Return all of the data below verbatim and exclude every picture.

Stored records

/---

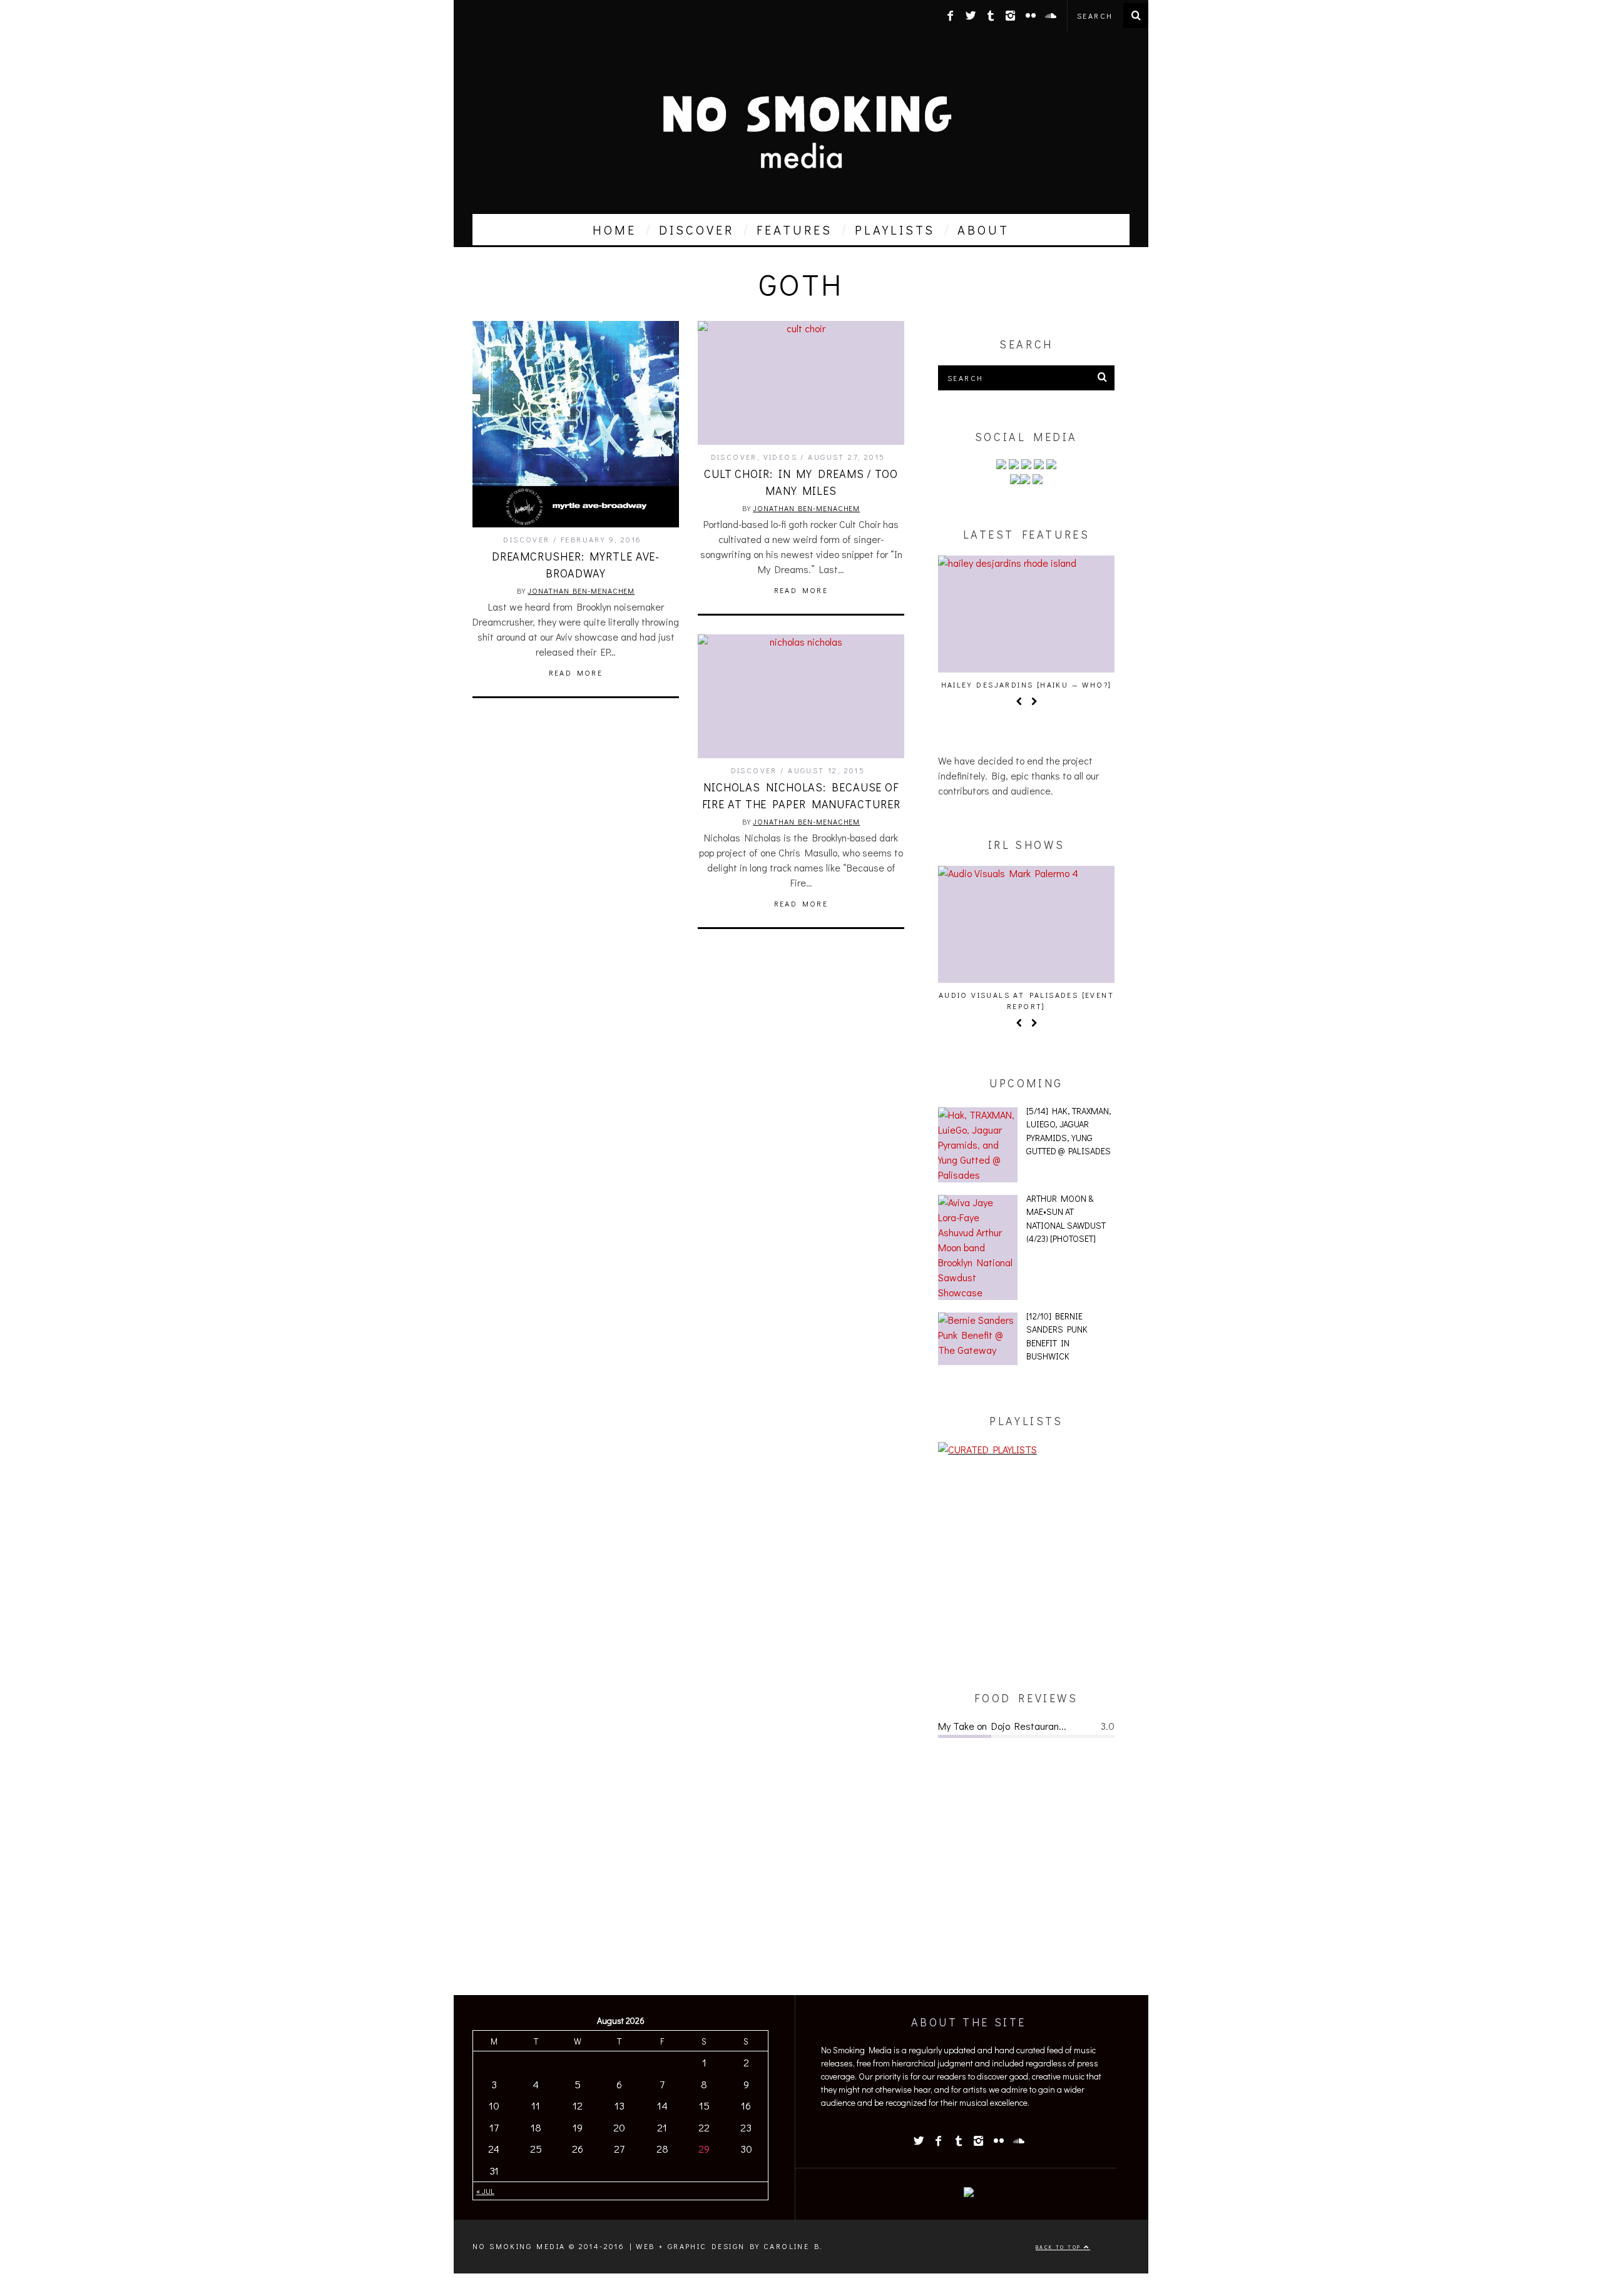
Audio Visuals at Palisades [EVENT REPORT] (1026, 1000)
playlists (895, 229)
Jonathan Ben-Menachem (581, 591)
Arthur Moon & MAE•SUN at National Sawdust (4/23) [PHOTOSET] (1066, 1218)
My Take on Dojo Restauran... (1002, 1725)
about (983, 229)
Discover (526, 539)
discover (696, 229)
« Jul (485, 2191)
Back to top (1060, 2246)
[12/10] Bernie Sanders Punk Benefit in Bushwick (1057, 1336)
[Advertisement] (1026, 1573)
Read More (576, 672)
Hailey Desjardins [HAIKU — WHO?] (1026, 684)
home (614, 229)
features (794, 229)
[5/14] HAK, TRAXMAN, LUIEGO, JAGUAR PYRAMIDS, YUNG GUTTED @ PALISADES (1068, 1131)
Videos (780, 457)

\---

### Task response
Audio Visuals at Palisades [EVENT REPORT] (1026, 1000)
playlists (895, 229)
Jonathan Ben-Menachem (581, 591)
Arthur Moon & MAE•SUN at National Sawdust (4/23) [PHOTOSET] (1066, 1218)
My Take on Dojo Restauran... (1002, 1725)
about (983, 229)
Discover (526, 539)
discover (696, 229)
« Jul (485, 2191)
Back to top (1060, 2246)
[12/10] Bernie Sanders Punk Benefit in Bushwick (1057, 1336)
[Advertisement] (1026, 1573)
Read More (576, 672)
Hailey Desjardins [HAIKU — WHO?] (1026, 684)
home (614, 229)
features (794, 229)
[5/14] HAK, TRAXMAN, LUIEGO, JAGUAR PYRAMIDS, YUNG GUTTED @ PALISADES (1068, 1131)
Videos (780, 457)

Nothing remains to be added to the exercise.